--- begin Material to process ---

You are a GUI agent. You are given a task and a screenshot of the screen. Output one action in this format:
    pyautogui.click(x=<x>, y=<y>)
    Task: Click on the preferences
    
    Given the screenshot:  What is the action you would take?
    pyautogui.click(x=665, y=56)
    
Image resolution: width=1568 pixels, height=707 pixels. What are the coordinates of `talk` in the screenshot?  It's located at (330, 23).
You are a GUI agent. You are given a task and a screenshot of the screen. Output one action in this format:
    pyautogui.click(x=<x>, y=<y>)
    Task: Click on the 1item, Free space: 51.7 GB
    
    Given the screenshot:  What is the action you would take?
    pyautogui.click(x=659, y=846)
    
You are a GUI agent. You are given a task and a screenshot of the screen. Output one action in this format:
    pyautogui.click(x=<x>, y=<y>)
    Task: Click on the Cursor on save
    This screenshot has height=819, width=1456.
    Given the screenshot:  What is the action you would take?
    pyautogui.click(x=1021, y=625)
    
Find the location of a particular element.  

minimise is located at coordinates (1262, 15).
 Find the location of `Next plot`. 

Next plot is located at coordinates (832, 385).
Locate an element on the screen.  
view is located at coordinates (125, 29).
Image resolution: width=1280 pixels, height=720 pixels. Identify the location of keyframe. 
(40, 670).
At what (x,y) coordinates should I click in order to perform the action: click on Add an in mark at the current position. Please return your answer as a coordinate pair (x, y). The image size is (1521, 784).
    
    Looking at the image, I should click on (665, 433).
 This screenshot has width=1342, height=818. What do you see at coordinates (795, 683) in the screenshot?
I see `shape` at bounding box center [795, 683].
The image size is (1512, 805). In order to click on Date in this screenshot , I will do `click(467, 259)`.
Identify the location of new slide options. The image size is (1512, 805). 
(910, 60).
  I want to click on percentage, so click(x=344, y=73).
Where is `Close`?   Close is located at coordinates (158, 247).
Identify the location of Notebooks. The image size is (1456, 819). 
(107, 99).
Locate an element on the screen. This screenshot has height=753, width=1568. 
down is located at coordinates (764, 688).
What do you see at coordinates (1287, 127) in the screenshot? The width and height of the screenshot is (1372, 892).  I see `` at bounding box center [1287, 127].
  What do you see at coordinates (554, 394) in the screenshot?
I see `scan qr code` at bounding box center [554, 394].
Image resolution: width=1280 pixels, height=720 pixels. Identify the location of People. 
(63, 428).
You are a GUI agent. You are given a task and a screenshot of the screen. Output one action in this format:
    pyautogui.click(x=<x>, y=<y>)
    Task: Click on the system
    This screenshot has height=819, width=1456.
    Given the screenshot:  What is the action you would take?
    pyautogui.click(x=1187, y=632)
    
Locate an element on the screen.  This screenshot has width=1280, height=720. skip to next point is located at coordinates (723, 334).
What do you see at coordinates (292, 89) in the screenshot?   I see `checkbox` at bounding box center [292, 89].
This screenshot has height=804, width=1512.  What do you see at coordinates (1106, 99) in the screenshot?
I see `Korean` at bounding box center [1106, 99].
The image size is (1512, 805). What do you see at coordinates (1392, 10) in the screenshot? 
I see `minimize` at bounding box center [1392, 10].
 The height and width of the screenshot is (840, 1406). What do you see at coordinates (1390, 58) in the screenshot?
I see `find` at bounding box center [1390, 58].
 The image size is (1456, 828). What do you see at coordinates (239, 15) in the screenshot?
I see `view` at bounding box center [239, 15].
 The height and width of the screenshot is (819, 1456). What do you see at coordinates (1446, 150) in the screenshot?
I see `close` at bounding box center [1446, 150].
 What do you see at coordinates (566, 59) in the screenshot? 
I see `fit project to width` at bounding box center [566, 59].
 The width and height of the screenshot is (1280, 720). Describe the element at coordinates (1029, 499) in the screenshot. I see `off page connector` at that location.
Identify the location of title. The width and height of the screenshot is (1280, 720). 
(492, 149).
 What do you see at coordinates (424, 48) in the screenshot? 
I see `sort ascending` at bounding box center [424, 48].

--- end Material to process ---

■ The exercise
Rewrite the rows above as a JSON list of strings, with one string per line and blank lines omitted.

■ Response to this exercise
[
  "You are a GUI agent. You are given a task and a screenshot of the screen. Output one action in this format:",
  "    pyautogui.click(x=<x>, y=<y>)",
  "    Task: Click on the preferences",
  "    Given the screenshot:  What is the action you would take?",
  "    pyautogui.click(x=665, y=56)",
  "Image resolution: width=1568 pixels, height=707 pixels. What are the coordinates of `talk` in the screenshot?  It's located at (330, 23).",
  "You are a GUI agent. You are given a task and a screenshot of the screen. Output one action in this format:",
  "    pyautogui.click(x=<x>, y=<y>)",
  "    Task: Click on the 1item, Free space: 51.7 GB",
  "    Given the screenshot:  What is the action you would take?",
  "    pyautogui.click(x=659, y=846)",
  "You are a GUI agent. You are given a task and a screenshot of the screen. Output one action in this format:",
  "    pyautogui.click(x=<x>, y=<y>)",
  "    Task: Click on the Cursor on save",
  "    This screenshot has height=819, width=1456.",
  "    Given the screenshot:  What is the action you would take?",
  "    pyautogui.click(x=1021, y=625)",
  "Find the location of a particular element.  ",
  "minimise is located at coordinates (1262, 15).",
  " Find the location of `Next plot`. ",
  "Next plot is located at coordinates (832, 385).",
  "Locate an element on the screen.  ",
  "view is located at coordinates (125, 29).",
  "Image resolution: width=1280 pixels, height=720 pixels. Identify the location of keyframe. ",
  "(40, 670).",
  "At what (x,y) coordinates should I click in order to perform the action: click on Add an in mark at the current position. Please return your answer as a coordinate pair (x, y). The image size is (1521, 784).",
  "    Looking at the image, I should click on (665, 433).",
  " This screenshot has width=1342, height=818. What do you see at coordinates (795, 683) in the screenshot?",
  "I see `shape` at bounding box center [795, 683].",
  "The image size is (1512, 805). In order to click on Date in this screenshot , I will do `click(467, 259)`.",
  "Identify the location of new slide options. The image size is (1512, 805). ",
  "(910, 60).",
  "  I want to click on percentage, so click(x=344, y=73).",
  "Where is `Close`?   Close is located at coordinates (158, 247).",
  "Identify the location of Notebooks. The image size is (1456, 819). ",
  "(107, 99).",
  "Locate an element on the screen. This screenshot has height=753, width=1568. ",
  "down is located at coordinates (764, 688).",
  "What do you see at coordinates (1287, 127) in the screenshot? The width and height of the screenshot is (1372, 892).  I see `` at bounding box center [1287, 127].",
  "  What do you see at coordinates (554, 394) in the screenshot?",
  "I see `scan qr code` at bounding box center [554, 394].",
  "Image resolution: width=1280 pixels, height=720 pixels. Identify the location of People. ",
  "(63, 428).",
  "You are a GUI agent. You are given a task and a screenshot of the screen. Output one action in this format:",
  "    pyautogui.click(x=<x>, y=<y>)",
  "    Task: Click on the system",
  "    This screenshot has height=819, width=1456.",
  "    Given the screenshot:  What is the action you would take?",
  "    pyautogui.click(x=1187, y=632)",
  "Locate an element on the screen.  This screenshot has width=1280, height=720. skip to next point is located at coordinates (723, 334).",
  "What do you see at coordinates (292, 89) in the screenshot?   I see `checkbox` at bounding box center [292, 89].",
  "This screenshot has height=804, width=1512.  What do you see at coordinates (1106, 99) in the screenshot?",
  "I see `Korean` at bounding box center [1106, 99].",
  "The image size is (1512, 805). What do you see at coordinates (1392, 10) in the screenshot? ",
  "I see `minimize` at bounding box center [1392, 10].",
  " The height and width of the screenshot is (840, 1406). What do you see at coordinates (1390, 58) in the screenshot?",
  "I see `find` at bounding box center [1390, 58].",
  " The image size is (1456, 828). What do you see at coordinates (239, 15) in the screenshot?",
  "I see `view` at bounding box center [239, 15].",
  " The height and width of the screenshot is (819, 1456). What do you see at coordinates (1446, 150) in the screenshot?",
  "I see `close` at bounding box center [1446, 150].",
  " What do you see at coordinates (566, 59) in the screenshot? ",
  "I see `fit project to width` at bounding box center [566, 59].",
  " The width and height of the screenshot is (1280, 720). Describe the element at coordinates (1029, 499) in the screenshot. I see `off page connector` at that location.",
  "Identify the location of title. The width and height of the screenshot is (1280, 720). ",
  "(492, 149).",
  " What do you see at coordinates (424, 48) in the screenshot? ",
  "I see `sort ascending` at bounding box center [424, 48]."
]